------ TEXTE PROPOSÉ ------

En mars 2022, Clarisse Le Bihan s'est vue offrir l'occasion d'une vie. La joueuse de Montpellier, alors âgée de 27 ans, a été contactée par Angel City FC, la nouvelle franchise de Los Angeles qui compte Natalie Portman parmi ses propriétaires. Clarisse Le Bihan n'a pas hésité et a embrassé son American Dream.
Tu as signé au Angel City FC en mars 2022. Comment se sont faits les premiers contacts ?
Les contacts ont été assez tardifs, et en même temps, ça s’est fait très vite. On a eu des premiers échanges mi-mars et ça s’est fait fin mars. Moi, j’étais en cours de saison avec Montpellier et aux USA, les fenêtres de mercato ne sont pas les mêmes. Moi, je n’avais plus rien à jouer avec Montpellier, Angel City a envoyé une proposition, j’ai vu ça en interne avec le club et le président. Ce n’était pas facile de quitter mon équipe en cours de saison, mais quand cette opportunité s’est présentée, je me suis tout de suite projetée. Ça a toujours été dans un coin de ma tête de jouer aux États-Unis, donc je n’ai pas pu refuser. J’étais heureuse, et en même temps j’ai été propulsée là-bas en seulement quelques jours. Valises, déménagement, et hop, je me suis retrouvée en Californie. (Rires.)
Tu connaissais déjà un peu Los Angeles ?
Pas du tout, je n’étais jamais venue aux États-Unis de ma vie, donc c’était tout nouveau. J’ai débarqué là, j’avais des étoiles dans les yeux forcément. (Rires.) Ici, tout est différent : la façon dont ils traitent les joueuses, les installations, les voyages, les stades… Même le climat est super différent, en décembre il fait 20 degrés plein soleil, ça change !
Qu’est-ce qui t’a le plus changée par rapport à la France ?

------ LIGNES DE DONNÉES ------

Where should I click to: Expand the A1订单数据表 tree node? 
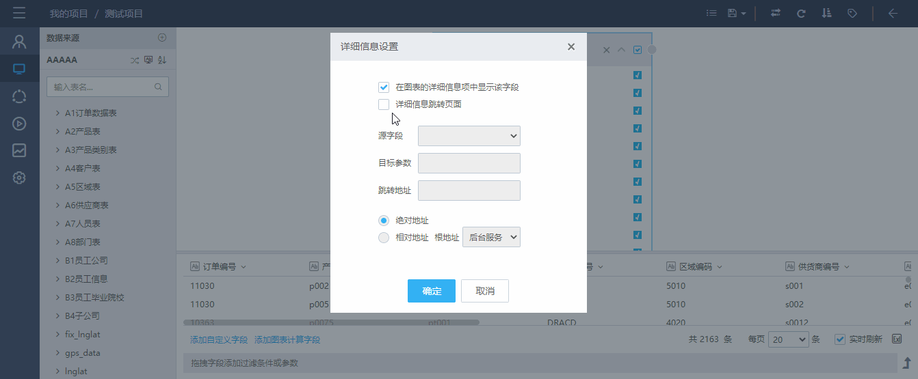tap(58, 113)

------

» **OBJECTIFS**
- A) D'après l'entretien avec Clarisse Le Bihan, quel âge avait la joueuse lorsqu'Angel City FC l'a contactée ?
- B) Prolongez l'entretien avec Clarisse Le Bihan à partir de la dernière question qui y figure.

» **RÉSULTATS PAR CONSIGNE**
- A) Elle avait 27 ans.

- B)
Dans ma vie de tous les jours, un peu tout. Ici, tout est grand et démesuré, il faut se déplacer tout le temps en voiture. La façon dont on vit au quotidien est très différente, mais les autres filles de l’équipe m’ont aidée à m’adapter. Sportivement, je dirais l’intensité aux entraînements. Ça, c’est quelque chose qui m’a frappée, vraiment. C’est un peu cliché, mais même un jeu de trois minutes, tu finis cramée. Ce qui diffère, c’est aussi la façon de préparer les matchs, d’analyser les adversaires, d’organiser son pressing, son schéma d’équipe, etc. C’est beaucoup plus poussé que ce qu’on fait en France, je n’avais jamais connu ça auparavant. Enfin, l’engouement dans le stade et autour de l’équipe, avec pas mal de stars qui gravitent autour du club, tu ne verrais jamais ça en France. Nathalie Portman au bord de la pelouse, c’est quand même du délire. (Rires.)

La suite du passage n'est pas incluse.